As is stated above, appellee was fourteen years old when his father died.
{¶ 29} A spouse can convert separate property into marital property by making an inter vivos gift to his or her spouse. Helton v. Helton (1996), 114 Ohio App.3d 683, 685, 683 N.E.2d 1157, 1159. To prove that an inter vivos gift has been made, the following elements are required:
{¶ 30} "(1) an intention on the part of the donor [husband] to transfer the title and right of possession of the particular property to the donee [wife] then and there and (2), in pursuance of such intention, a delivery by the donor to the donee of the subject-matter of the gift to the extent practicable or possible, considering its nature, with relinquishment of ownership, dominion and control over it." Id. at 685-686.
{¶ 31} "The donee has the burden of showing by clear and convincing evidence that the donor made an inter vivos gift." Id. at 686. Clear and convincing evidence is that evidence "which will provide in the mind of the trier of facts a firm belief or conviction as to the facts sought to be established." Cross v. Ledford (1954), 161 Ohio St. 469, 120 N.E.2d 118, paragraph three of the syllabus.
The parties, at the oral hearing in this matter, agreed that the clear and convincing evidence standard applies.
{¶ 32} Thus, the issue becomes whether appellee had the requisite donative intent to transfer a possessory interest in the two properties to appellant. While both parties' names appear on the deeds for the Glenford and State Route 204 properties, such fact is not determinative of whether the property is marital or separate property. See R.C. § 3105.171(H) and McFarland v. McFarland (Sept. 19, 1994), Richland App. No. 94-CA-12. However, such evidence may be considered on the issue of whether the property is marital or separate. Id.
R.C. 3105.171(H) states that "[e]xcept as otherwise provided in this section, the holding of title to property by one spouse individually or by both spouses in a form of co-ownership does not determine whether the property is marital property or separate property."

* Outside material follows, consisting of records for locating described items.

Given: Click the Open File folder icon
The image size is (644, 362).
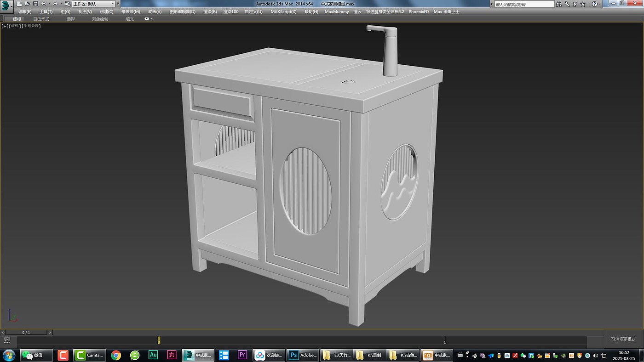Looking at the screenshot, I should coord(27,4).
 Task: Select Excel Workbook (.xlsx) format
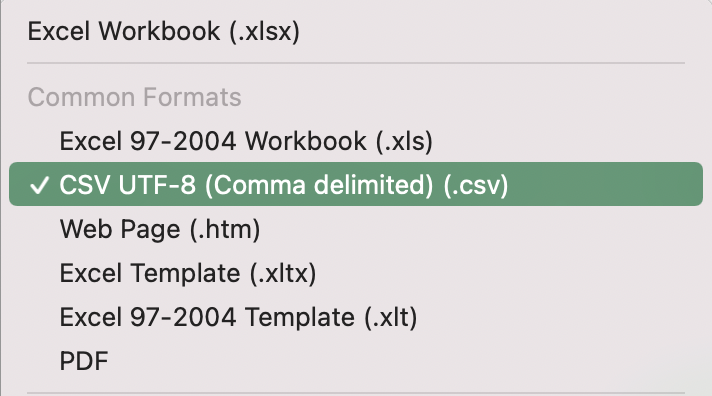click(356, 31)
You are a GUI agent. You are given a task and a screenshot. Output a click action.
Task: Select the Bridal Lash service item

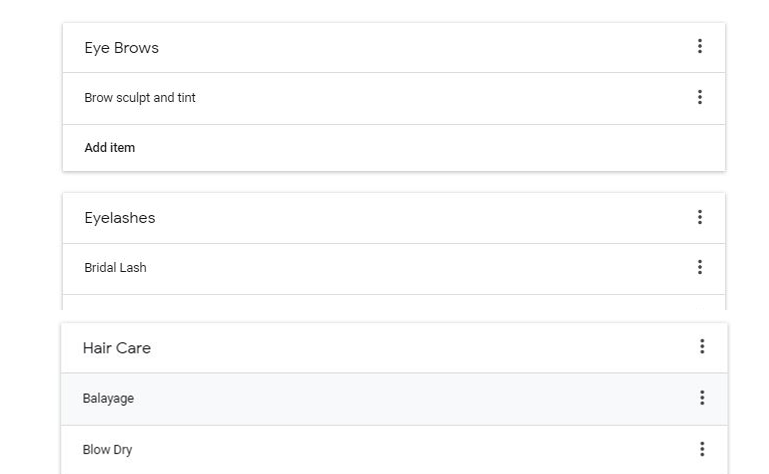pyautogui.click(x=115, y=268)
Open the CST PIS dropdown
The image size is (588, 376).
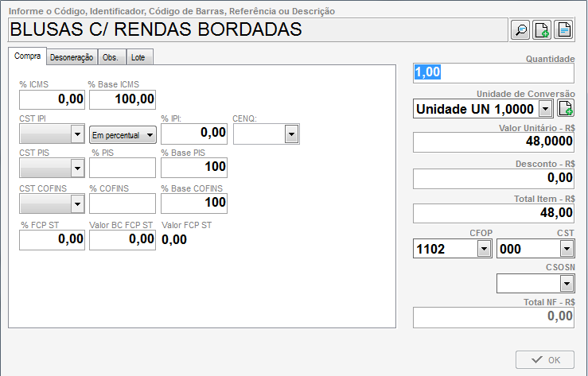pos(77,168)
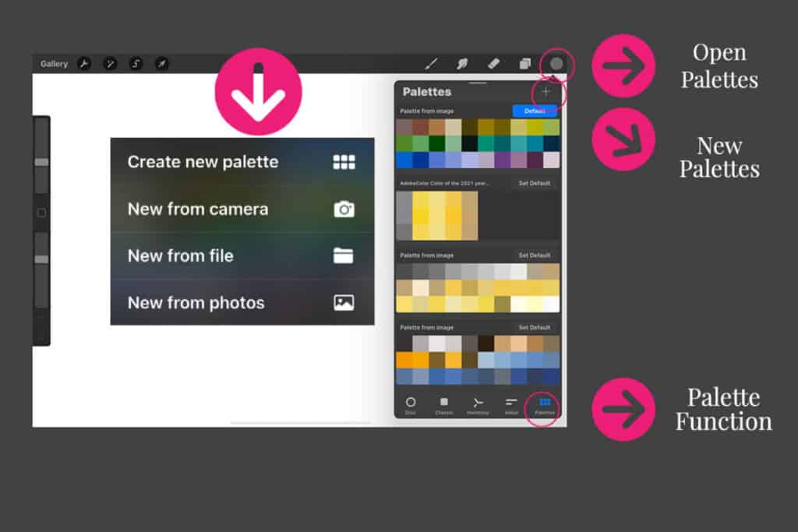
Task: Tap the active color circle
Action: click(x=556, y=64)
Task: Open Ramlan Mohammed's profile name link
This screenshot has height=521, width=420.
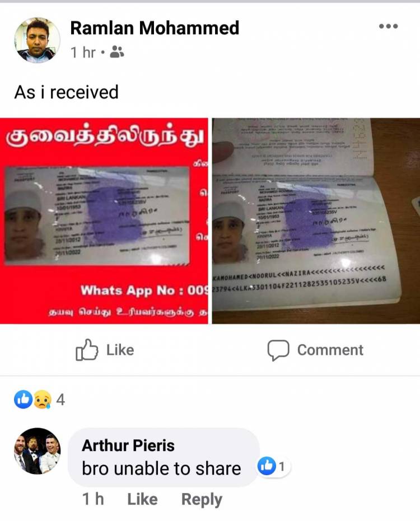Action: (155, 28)
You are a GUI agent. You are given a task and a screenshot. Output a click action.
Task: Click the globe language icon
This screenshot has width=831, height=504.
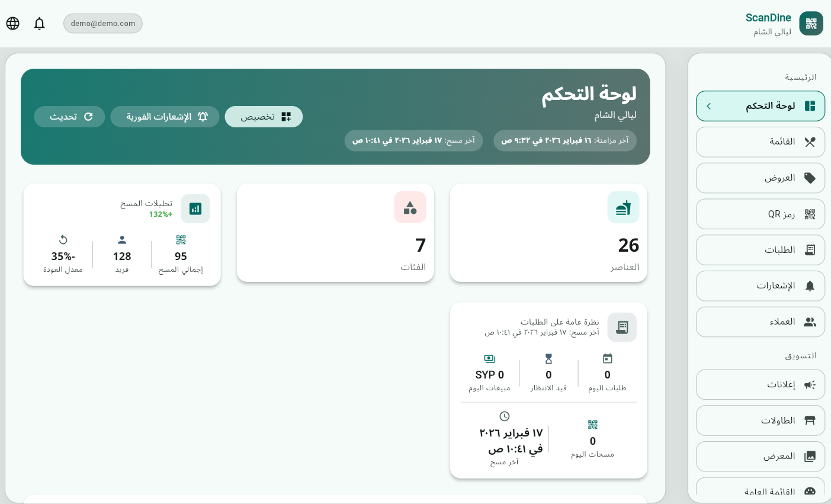pyautogui.click(x=12, y=24)
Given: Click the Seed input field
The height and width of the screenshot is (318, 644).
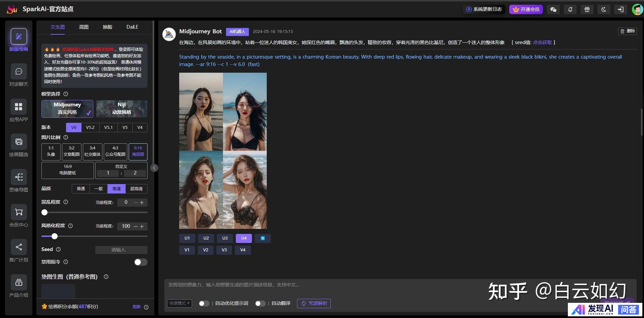Looking at the screenshot, I should [121, 250].
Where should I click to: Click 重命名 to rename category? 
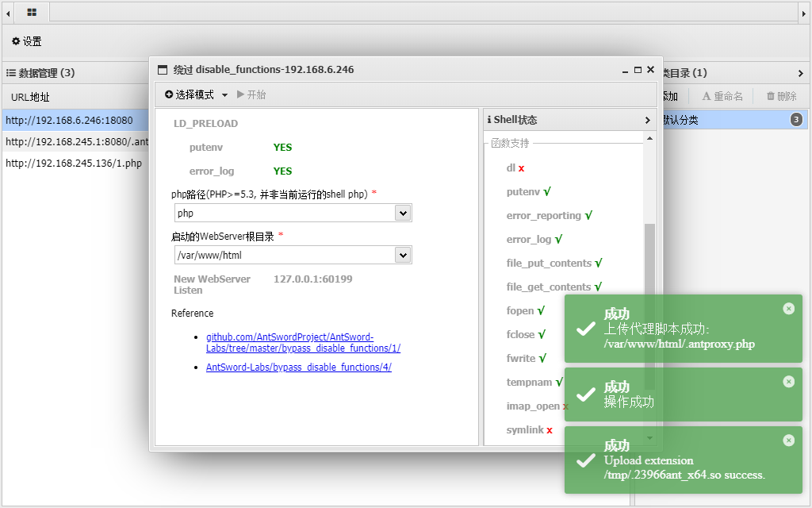722,96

{¶ 33} At the trial in this matter, appellee testified that he never intended to give appellant a one half interest in the two subject properties, that he never told anyone how to deed the property, and that he never directed his attorney to put only his own name or both names on the deeds. Appellant herself testified that she did not have any discussions with appellant about the ownership of the two parcels and that appellant never told her why he was putting her name on the two deeds. When questioned, appellant testified that appellee never indicated to appellant that appellee was giving appellant a half interest in the subject property.
In contrast, in Helton, supra., the wife testified that her husband told her that he wanted her to have a half interest in the subject property.

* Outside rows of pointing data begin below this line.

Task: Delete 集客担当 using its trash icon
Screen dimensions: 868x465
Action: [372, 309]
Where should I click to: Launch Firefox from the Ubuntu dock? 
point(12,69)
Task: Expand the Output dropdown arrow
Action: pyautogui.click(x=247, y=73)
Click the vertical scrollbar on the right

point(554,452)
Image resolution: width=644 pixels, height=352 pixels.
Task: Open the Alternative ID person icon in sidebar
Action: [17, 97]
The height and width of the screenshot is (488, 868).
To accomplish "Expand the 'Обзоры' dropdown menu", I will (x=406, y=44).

{¶ 34} In short, we concur with the trial court that appellant "did not by clear and convincing evidence show a donative intent" on the part of appellee when appellant's name was placed on the two deeds in question. We find, therefore, that the trial court did not err in holding that the properties in Glenford, Ohio, and on State Route 204 in Mt. Perry were appellee's separate property rather than marital property.
{¶ 35} Appellant's sole assignment of error is, therefore, overruled.
{¶ 36} Accordingly, the judgment of the Muskingum County Court of Common Pleas, Domestic Relations Division, is affirmed.
Edwards, J., Gwin, P.J. and Farmer, J. concur.